Govt domestic debt crippling industry Industry and Commerce Minister Mike Bimha (left) chats with Brigadier-General Josphat Kudumba (centre) and Colonel Joel Muzvidziwa at the Zimbabwe Staff College yesterday. - (Picture by John Manzongo)
Industry and Commerce Minister Mike Bimha (left) chats with Brigadier-General Josphat Kudumba (centre) and Colonel Joel Muzvidziwa at the Zimbabwe Staff College yesterday. - (Picture by John Manzongo)

Industry and Commerce Minister Mike Bimha (left) chats with Brigadier-General Josphat Kudumba (centre) and Colonel Joel Muzvidziwa at the Zimbabwe Staff College yesterday. – (Picture by John Manzongo)

Debts which the Zimbabwe Government owes some local companies for goods and services is seriously impacting on their viability, a Cabinet minister said yesterday.

The Government owes various companies including seed and fertiliser manufacturers millions of dollars for goods and services.

By November last year, the domestic debt stood at $1,1 billion while the Government also owed multilateral lenders an estimated $10 billion.

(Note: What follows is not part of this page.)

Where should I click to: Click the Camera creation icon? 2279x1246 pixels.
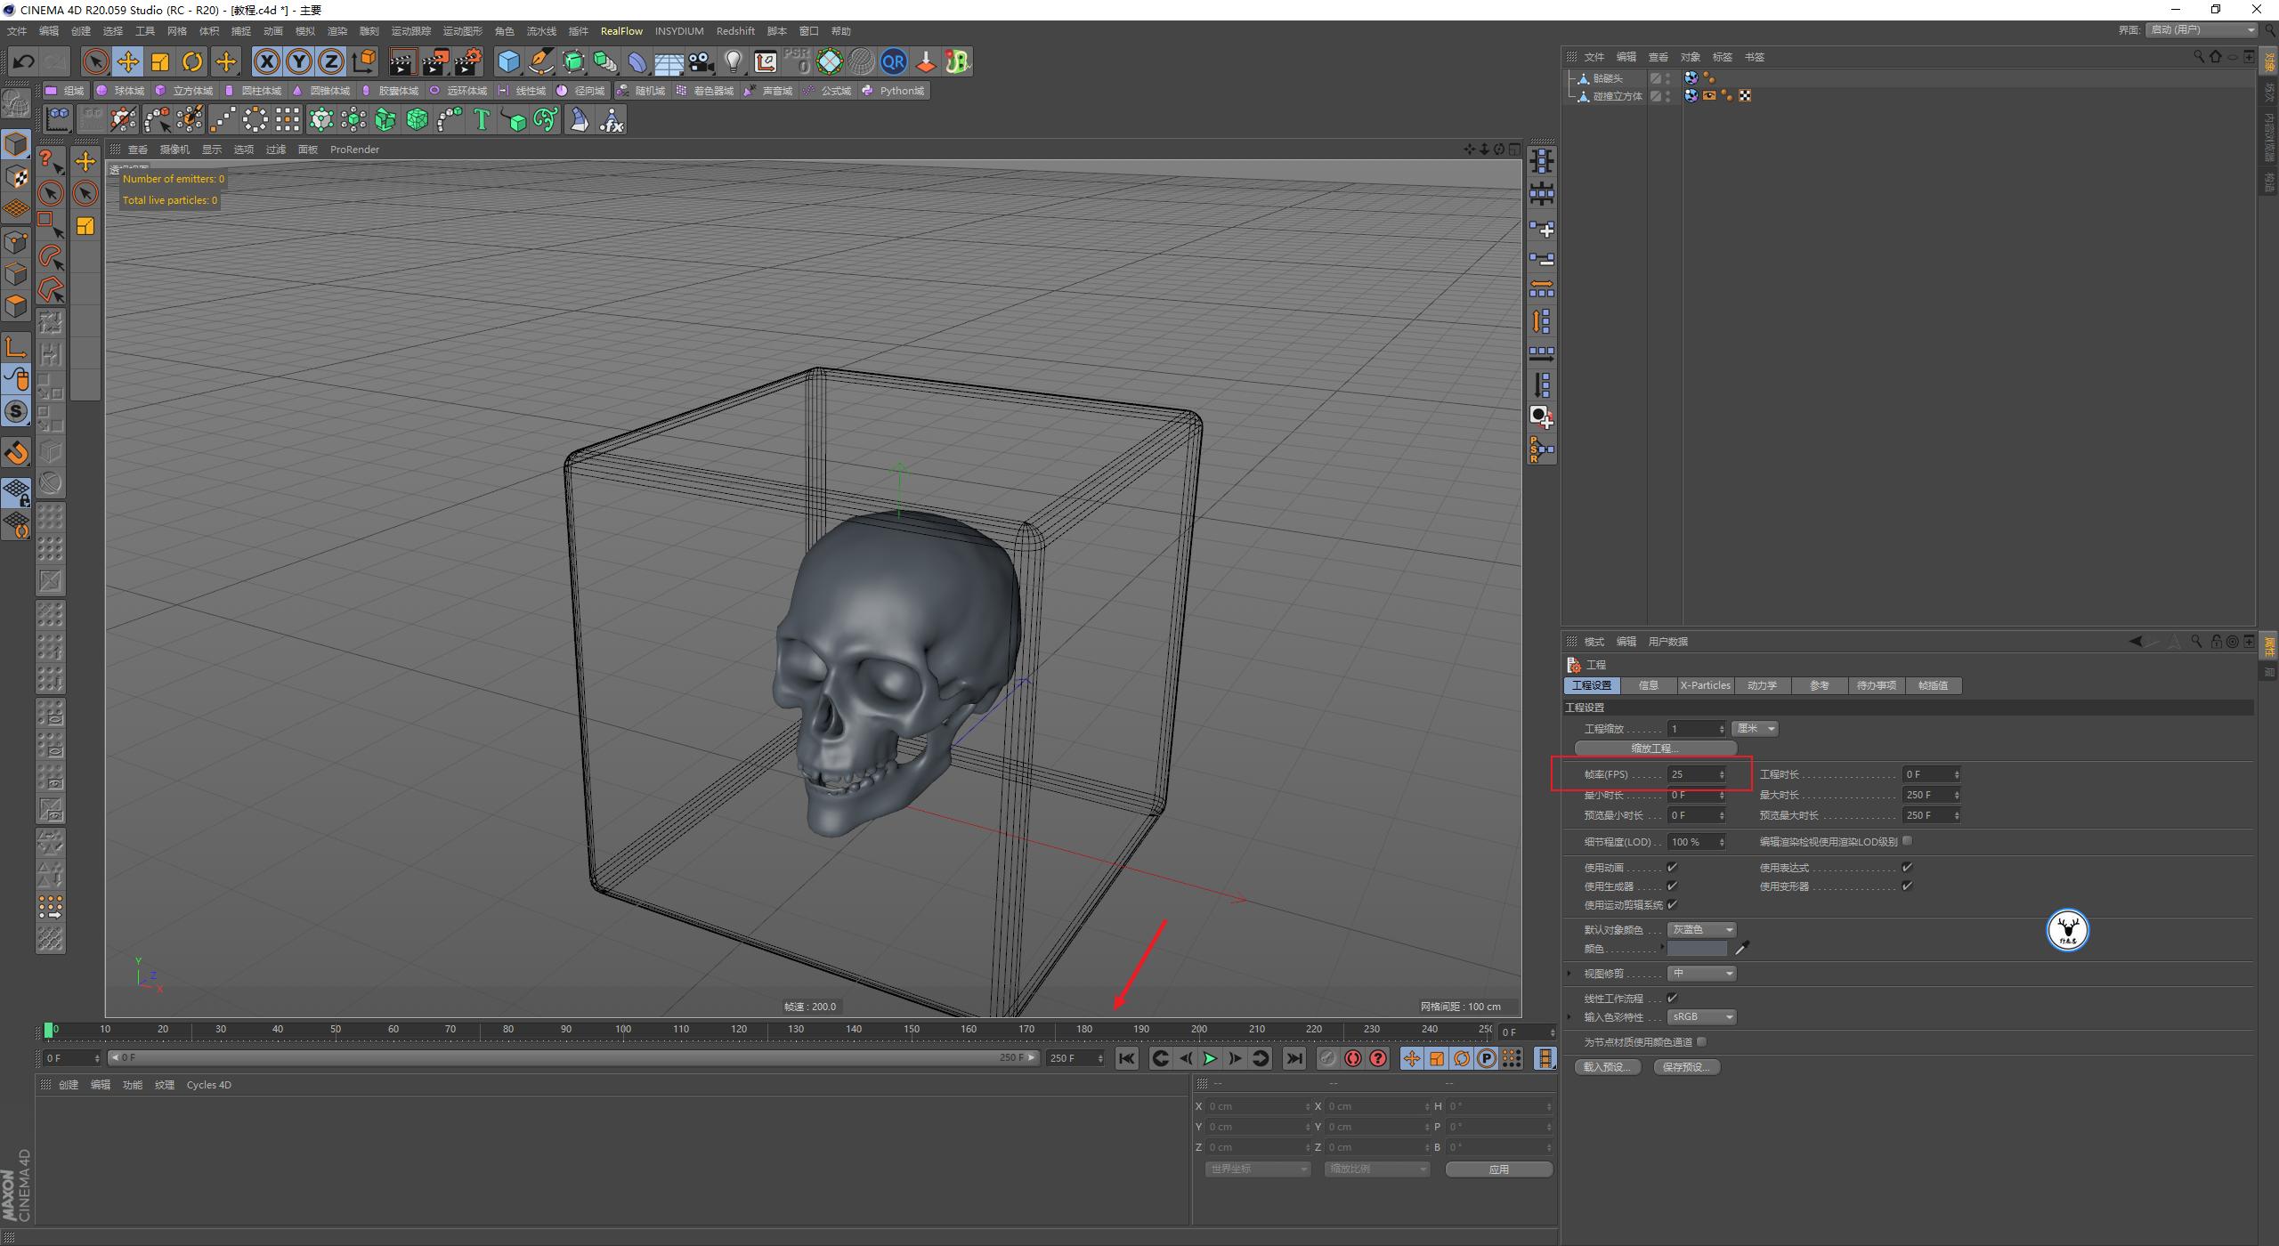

Industry and Commerce Minister Mike Bimha told the Joint Command and Staff Course Number 28 at the Zimbabwe Staff College that the Government should honour its obligations to local firms since it was a major player in procurement.

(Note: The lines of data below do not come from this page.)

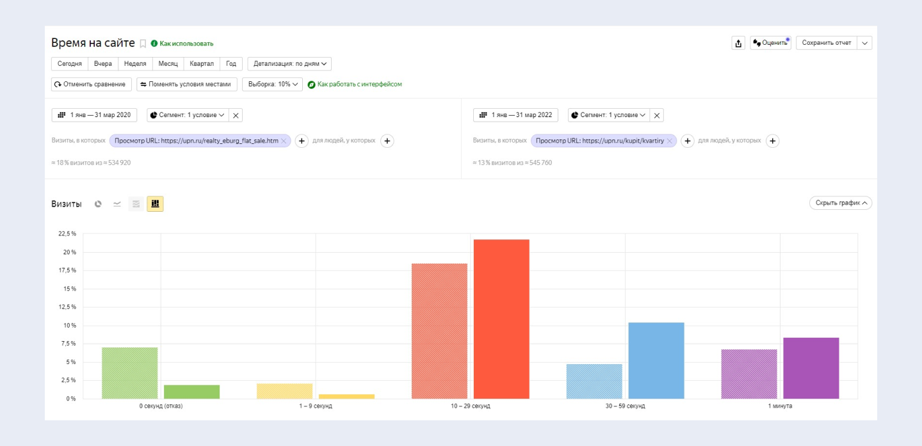Image resolution: width=922 pixels, height=446 pixels.
Task: Clear the 2022 period segment with X
Action: click(x=656, y=115)
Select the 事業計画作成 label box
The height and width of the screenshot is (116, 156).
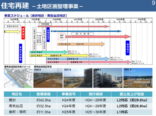(13, 26)
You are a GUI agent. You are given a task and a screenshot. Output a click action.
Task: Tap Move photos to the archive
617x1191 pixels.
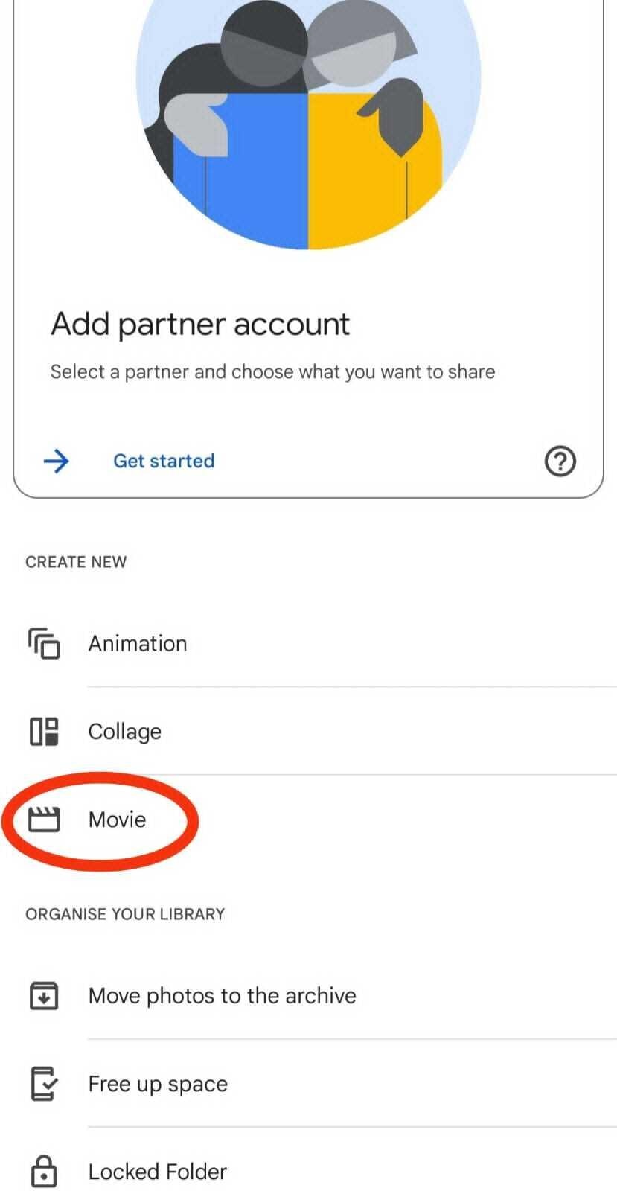point(223,995)
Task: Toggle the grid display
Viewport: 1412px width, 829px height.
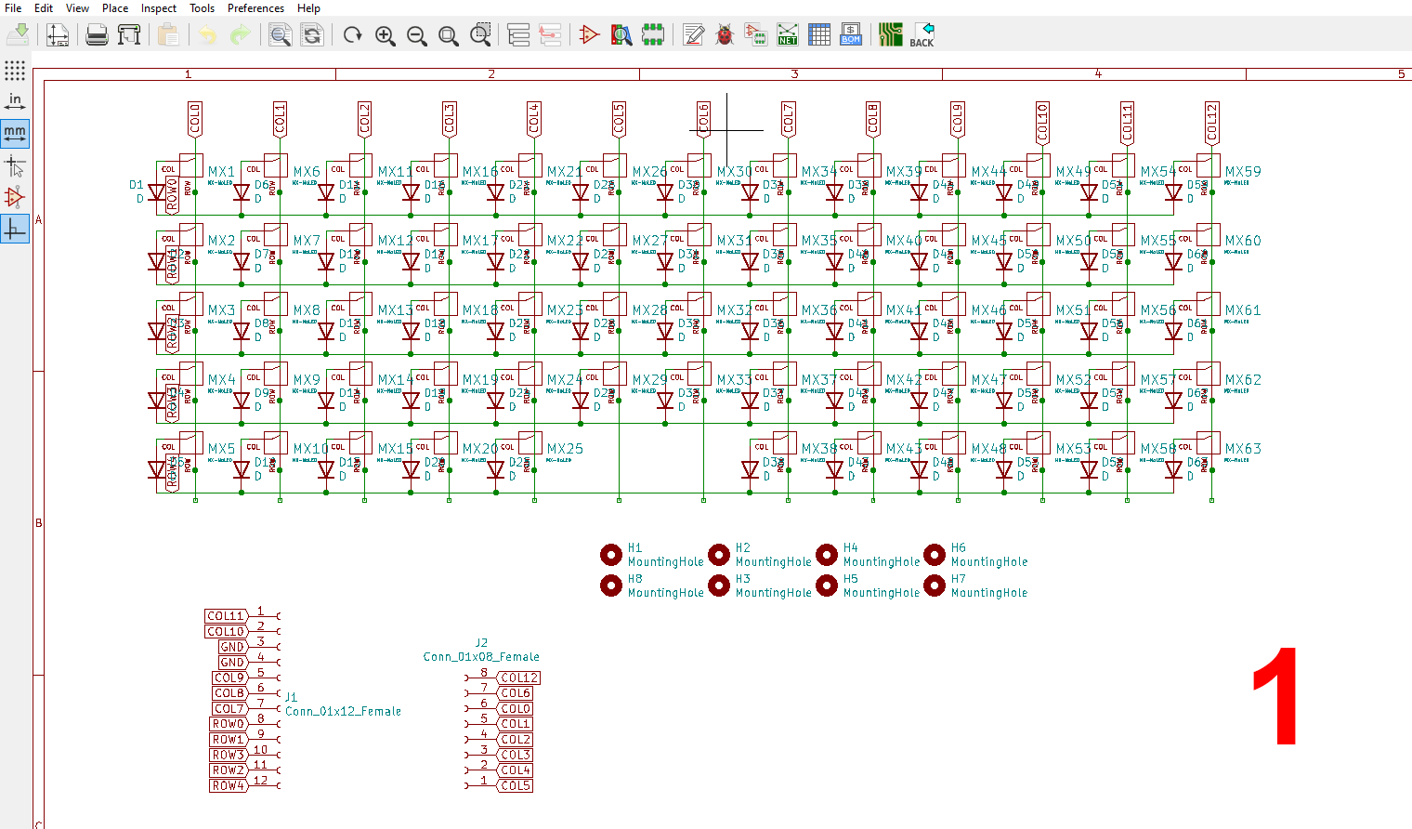Action: [x=15, y=70]
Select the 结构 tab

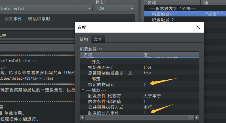(84, 39)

“A number of local companies are owed to a large extent by Government departments, causing great distress and viability problems,” he said.

“Since the Government is a major player,

the accumulation of domestic arrears is also creating gridlocks in the national payment

process with a knock-on effect on the movement of money in the economy. This is worsening the liquidity situation for the productive sector.”

Minister Bimha, however, did not say how much the Government owed.

He said many local companies were failing to secure funding to retool and boost production as most loan facilities available were expensive and of a short-term nature.

The prevailing liquidity crunch had resulted in an increasingly difficult trading environment putting businesses under increasing stress, he said.

Minister Bimha said there was urgent need to put in place measures that promoted internal circulation of money to assist struggling firms secure funds for recapitalisation.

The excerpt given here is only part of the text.